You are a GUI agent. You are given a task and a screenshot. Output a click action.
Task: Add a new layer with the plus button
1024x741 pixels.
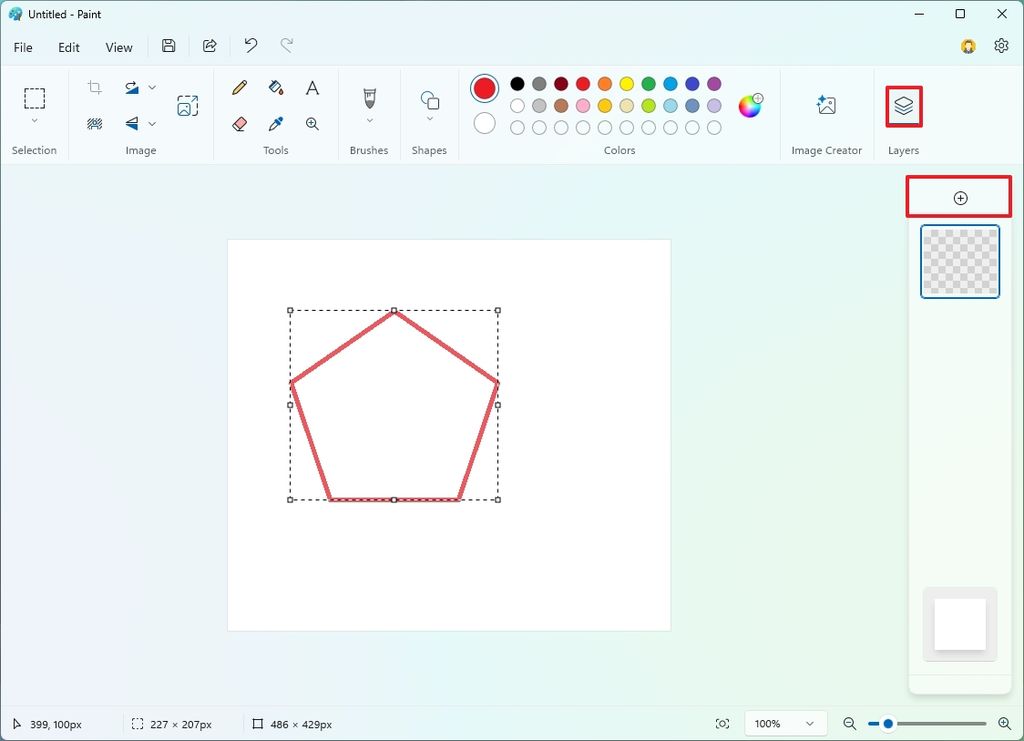click(x=958, y=196)
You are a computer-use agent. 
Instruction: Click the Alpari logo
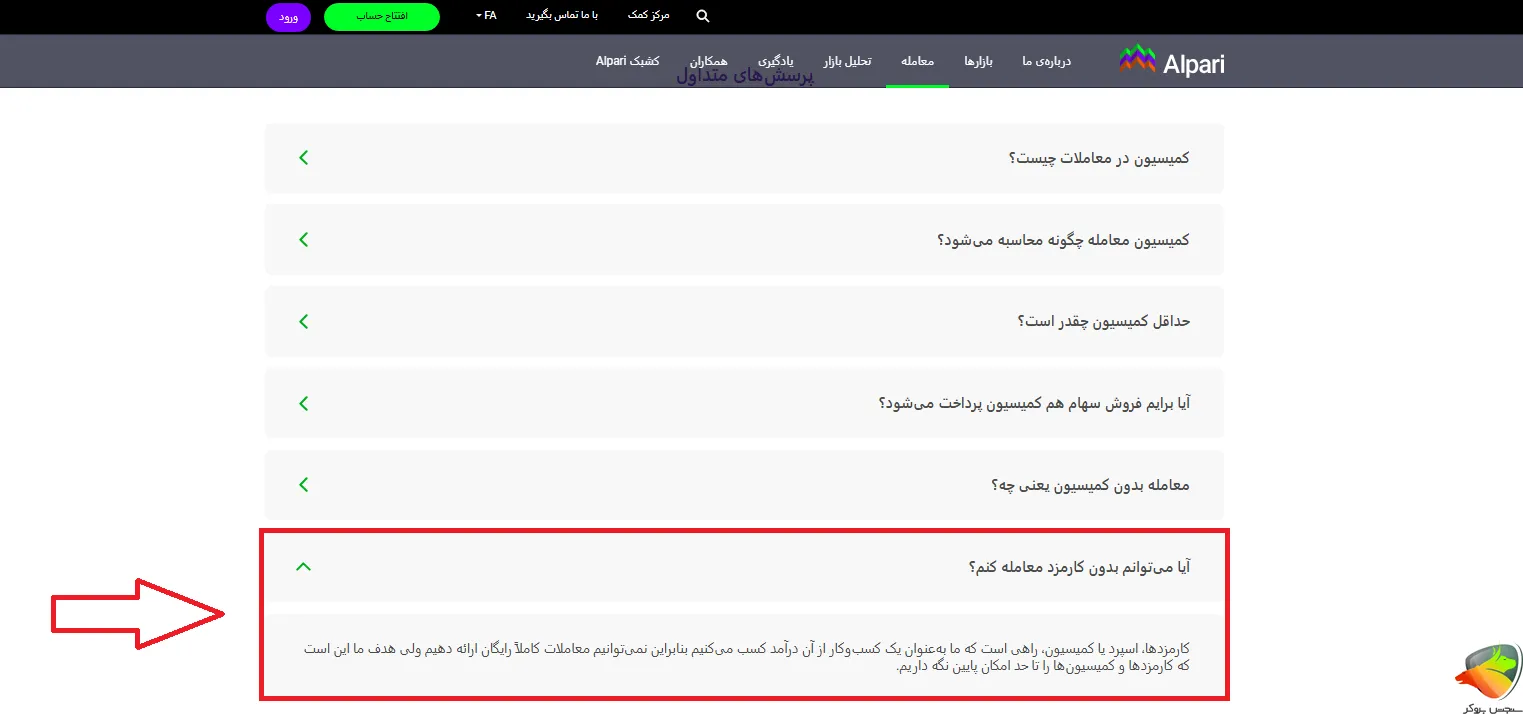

§ **Task statement**
The answer must be an exact copy of the records, with no pictures in it.

§ **Exercise solution**
You are a GUI agent. You are given a task and a screenshot. Output a click action.
Task: Add a new layer with the plus button
1024x741 pixels.
click(x=958, y=196)
You are a computer-use agent. 
Instruction: Click the Alpari logo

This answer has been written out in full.